Deputy Ramon Martinez of the Bernalillo County Sheriff’s Office said the criminal case against Wallin “was developing” when the Mother’s Day shooting occurred, leaving Alexia Rael, 17, and Mario Salgado-Rosales, 16, dead in the parking lot of Party City near Cottonwood Mall.
He said the investigators on the case are “saddened by this tragic and senseless murder.”
Court records show Rael’s mother had filed for an order of protection against Wallin on April 4, alleging he threatened her daughter. Albuquerque police are investigating the murder-suicide and believe he targeted the teen for exposing his alleged crimes.
Police responded around 12:30 p.m. to the Party City when a 911 caller reported a man had shot himself in the parking lot. Arriving officers found all three dead.
Investigators said the cousins were buying party favors for a Mother’s Day event before the shooting, but could not say how Wallin found them there.

Martinez said Wallin, who listed himself as a bank manager on LinkedIn, first appeared on the agency’s radar a month earlier.
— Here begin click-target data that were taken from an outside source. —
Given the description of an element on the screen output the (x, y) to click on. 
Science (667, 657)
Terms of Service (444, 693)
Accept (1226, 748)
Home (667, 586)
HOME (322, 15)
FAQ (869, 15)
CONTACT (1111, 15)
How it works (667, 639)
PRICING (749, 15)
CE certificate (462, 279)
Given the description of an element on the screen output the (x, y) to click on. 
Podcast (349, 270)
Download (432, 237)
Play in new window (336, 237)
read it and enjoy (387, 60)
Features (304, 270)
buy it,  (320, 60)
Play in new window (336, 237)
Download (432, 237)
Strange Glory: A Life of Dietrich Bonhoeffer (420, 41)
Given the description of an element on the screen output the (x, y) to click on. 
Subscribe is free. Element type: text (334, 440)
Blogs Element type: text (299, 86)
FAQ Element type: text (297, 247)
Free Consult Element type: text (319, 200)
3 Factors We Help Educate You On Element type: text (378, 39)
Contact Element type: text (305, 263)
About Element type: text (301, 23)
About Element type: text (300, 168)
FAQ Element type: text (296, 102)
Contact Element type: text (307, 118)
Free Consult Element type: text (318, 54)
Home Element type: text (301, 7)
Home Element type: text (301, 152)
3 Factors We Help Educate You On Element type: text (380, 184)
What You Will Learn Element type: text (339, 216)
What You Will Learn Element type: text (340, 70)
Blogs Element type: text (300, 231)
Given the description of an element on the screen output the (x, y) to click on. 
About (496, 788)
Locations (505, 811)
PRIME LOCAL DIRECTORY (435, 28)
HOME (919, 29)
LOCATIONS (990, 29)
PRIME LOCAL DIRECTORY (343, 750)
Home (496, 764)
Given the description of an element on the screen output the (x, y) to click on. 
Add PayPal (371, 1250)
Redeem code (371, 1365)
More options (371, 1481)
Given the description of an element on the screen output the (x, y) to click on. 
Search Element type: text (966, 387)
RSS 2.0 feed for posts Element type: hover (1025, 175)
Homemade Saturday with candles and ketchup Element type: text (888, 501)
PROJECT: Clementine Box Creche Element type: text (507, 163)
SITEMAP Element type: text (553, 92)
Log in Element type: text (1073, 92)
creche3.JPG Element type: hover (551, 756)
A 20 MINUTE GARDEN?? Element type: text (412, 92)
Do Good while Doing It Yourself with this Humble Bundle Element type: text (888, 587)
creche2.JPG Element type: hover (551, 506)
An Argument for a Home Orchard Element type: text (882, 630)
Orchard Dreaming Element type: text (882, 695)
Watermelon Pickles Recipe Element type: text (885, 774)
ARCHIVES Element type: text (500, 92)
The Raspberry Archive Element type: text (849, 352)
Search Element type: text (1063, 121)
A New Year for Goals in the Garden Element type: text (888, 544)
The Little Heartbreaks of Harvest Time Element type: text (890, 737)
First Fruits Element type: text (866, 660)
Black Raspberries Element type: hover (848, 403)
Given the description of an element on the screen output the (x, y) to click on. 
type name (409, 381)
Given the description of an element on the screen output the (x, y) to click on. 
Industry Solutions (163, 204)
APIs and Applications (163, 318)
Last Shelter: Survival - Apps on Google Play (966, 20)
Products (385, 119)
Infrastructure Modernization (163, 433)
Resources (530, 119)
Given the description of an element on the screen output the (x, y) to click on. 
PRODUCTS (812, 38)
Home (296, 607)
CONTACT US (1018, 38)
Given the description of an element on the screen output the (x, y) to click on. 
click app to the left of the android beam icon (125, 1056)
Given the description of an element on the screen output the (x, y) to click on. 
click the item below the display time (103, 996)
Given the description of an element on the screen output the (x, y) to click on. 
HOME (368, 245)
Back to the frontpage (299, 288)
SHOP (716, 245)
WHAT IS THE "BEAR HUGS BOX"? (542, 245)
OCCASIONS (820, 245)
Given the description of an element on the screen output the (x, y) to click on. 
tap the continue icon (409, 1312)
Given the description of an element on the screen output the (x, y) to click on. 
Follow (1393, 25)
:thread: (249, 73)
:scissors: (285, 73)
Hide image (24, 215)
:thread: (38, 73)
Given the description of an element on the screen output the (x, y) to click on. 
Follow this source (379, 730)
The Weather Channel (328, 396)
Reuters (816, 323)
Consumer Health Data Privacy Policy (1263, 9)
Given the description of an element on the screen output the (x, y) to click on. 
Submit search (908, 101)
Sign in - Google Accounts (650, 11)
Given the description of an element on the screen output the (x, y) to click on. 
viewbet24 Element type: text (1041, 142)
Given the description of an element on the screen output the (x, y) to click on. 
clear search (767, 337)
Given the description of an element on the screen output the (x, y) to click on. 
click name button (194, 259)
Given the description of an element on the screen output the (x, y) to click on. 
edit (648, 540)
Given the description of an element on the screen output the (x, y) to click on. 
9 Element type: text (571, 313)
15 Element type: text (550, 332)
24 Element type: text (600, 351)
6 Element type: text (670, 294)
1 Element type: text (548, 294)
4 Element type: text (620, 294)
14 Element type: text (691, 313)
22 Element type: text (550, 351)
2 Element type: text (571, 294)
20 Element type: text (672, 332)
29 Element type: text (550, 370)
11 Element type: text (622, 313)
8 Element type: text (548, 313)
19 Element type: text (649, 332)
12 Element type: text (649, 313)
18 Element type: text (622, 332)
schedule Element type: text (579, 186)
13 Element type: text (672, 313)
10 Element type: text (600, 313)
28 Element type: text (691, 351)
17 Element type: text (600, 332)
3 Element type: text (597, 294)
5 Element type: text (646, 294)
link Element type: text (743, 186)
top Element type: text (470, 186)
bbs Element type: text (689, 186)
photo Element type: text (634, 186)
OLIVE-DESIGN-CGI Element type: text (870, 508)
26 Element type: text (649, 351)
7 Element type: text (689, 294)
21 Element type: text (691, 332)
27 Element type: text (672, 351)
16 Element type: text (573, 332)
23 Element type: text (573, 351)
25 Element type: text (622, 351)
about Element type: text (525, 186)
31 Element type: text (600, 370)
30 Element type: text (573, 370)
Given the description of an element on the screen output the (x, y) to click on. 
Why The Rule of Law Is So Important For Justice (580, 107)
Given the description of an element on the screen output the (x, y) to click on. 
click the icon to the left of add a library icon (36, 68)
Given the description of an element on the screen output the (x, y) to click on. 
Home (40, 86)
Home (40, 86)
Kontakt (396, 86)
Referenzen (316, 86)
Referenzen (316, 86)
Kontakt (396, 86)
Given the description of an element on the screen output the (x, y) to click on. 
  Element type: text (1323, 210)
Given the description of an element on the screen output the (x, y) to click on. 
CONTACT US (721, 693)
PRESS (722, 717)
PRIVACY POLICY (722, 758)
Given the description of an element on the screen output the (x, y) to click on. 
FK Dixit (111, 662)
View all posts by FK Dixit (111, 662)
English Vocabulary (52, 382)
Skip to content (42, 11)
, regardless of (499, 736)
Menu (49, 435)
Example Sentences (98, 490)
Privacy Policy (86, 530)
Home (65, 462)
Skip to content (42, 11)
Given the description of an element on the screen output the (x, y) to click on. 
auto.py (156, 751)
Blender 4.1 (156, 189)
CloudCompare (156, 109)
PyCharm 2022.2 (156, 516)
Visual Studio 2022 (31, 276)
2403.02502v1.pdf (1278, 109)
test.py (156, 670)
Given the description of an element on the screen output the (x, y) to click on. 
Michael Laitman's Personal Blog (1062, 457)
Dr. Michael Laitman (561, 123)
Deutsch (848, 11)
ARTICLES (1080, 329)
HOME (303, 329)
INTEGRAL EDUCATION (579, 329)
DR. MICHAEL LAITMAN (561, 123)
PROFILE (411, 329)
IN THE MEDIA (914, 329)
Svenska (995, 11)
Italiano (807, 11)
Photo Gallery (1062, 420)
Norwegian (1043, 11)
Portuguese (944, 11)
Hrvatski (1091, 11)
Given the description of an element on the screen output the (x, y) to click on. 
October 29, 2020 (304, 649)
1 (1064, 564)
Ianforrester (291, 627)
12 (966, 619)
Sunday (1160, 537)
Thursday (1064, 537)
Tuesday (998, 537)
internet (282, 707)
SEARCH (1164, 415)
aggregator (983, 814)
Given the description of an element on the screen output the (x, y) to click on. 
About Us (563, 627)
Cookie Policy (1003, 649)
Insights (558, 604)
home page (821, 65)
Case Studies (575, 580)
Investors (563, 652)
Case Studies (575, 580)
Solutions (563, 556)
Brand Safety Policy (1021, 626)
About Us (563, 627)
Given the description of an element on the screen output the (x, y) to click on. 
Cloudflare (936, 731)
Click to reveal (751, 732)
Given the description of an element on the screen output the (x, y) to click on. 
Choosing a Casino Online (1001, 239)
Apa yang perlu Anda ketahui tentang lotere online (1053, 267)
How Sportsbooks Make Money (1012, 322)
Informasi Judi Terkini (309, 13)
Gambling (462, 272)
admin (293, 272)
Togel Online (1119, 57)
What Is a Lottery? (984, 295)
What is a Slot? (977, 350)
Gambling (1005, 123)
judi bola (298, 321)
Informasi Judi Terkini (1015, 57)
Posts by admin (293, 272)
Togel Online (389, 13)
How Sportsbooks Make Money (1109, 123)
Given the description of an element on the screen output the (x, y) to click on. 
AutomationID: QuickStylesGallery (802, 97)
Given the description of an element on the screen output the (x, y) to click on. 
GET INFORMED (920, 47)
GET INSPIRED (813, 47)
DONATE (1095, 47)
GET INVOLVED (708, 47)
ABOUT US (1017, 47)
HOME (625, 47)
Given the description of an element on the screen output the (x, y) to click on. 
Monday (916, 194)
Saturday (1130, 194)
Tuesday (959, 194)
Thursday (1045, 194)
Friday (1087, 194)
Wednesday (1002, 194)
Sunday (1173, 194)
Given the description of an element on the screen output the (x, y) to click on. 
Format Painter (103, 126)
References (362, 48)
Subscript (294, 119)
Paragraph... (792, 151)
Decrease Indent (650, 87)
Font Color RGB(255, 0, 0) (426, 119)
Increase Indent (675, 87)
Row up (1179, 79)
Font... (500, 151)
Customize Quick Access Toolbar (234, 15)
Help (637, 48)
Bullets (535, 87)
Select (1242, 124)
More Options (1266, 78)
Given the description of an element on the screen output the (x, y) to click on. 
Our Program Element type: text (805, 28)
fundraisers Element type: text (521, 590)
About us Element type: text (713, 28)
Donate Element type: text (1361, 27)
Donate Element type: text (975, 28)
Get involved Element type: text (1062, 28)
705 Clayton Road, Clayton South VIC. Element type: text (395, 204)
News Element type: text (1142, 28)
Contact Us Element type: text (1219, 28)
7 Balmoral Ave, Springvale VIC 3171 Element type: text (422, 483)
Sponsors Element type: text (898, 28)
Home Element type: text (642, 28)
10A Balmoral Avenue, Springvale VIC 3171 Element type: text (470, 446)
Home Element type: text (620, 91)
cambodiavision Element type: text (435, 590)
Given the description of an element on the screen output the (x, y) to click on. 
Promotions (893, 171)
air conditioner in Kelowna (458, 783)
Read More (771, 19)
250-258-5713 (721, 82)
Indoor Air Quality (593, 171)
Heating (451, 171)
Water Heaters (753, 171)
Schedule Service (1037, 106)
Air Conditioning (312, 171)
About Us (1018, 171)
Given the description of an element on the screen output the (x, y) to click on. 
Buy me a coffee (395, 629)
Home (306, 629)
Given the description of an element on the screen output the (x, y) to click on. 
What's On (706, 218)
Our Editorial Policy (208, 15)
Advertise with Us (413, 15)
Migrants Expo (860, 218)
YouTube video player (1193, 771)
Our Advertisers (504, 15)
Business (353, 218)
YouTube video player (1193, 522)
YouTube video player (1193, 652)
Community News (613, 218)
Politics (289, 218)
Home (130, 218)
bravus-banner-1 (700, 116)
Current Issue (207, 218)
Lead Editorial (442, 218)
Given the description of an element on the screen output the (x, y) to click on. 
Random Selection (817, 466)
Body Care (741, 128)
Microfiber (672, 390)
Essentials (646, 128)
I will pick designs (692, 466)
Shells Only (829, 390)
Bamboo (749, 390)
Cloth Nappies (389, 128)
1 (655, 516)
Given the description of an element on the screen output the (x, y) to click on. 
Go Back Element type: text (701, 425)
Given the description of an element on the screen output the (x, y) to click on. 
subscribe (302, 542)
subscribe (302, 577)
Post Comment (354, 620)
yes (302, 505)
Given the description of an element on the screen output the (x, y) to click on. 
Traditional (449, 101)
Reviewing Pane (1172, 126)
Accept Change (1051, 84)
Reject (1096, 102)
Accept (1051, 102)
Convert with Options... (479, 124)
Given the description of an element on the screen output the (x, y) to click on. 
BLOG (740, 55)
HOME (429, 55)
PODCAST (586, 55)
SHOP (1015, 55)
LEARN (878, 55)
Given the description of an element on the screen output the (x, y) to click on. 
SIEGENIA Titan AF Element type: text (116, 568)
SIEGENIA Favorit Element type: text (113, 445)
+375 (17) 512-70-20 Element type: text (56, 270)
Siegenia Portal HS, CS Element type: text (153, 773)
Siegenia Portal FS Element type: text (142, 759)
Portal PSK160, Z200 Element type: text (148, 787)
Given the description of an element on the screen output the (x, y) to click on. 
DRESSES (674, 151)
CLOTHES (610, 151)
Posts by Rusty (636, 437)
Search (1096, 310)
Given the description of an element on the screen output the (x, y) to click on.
He said deputies responded on April 1 after the teen told her mother, who was in an “intimate relationship” with Wallin, that he had been sexually abusing her. Martinez said the alleged abuse stretched back over 10 years.
He said BCSO helped the pair get an emergency protection order against Wallin, “which remained in place pending the criminal investigation.”
“The early stages of this investigation included an attempt to locate surveillance footage of the suspect, interviewing witnesses and identifying additional victims,” Martinez said.
He said deputies found a second victim who “disclosed similar abuse as a minor” and a third victim who agreed to speak with deputies, but then never “came forward to meet.”
Martinez said deputies interviewed Rael and a medical exam was scheduled, but had not been completed when they were alerted to the murder-suicide.
He said BCSO’s Special Victims Unit was rocked by the deaths.
“These detectives work tirelessly to bring justice to the most vulnerable,” he said. “This horrific act weighs heavy on the hearts of our detectives and deputies.”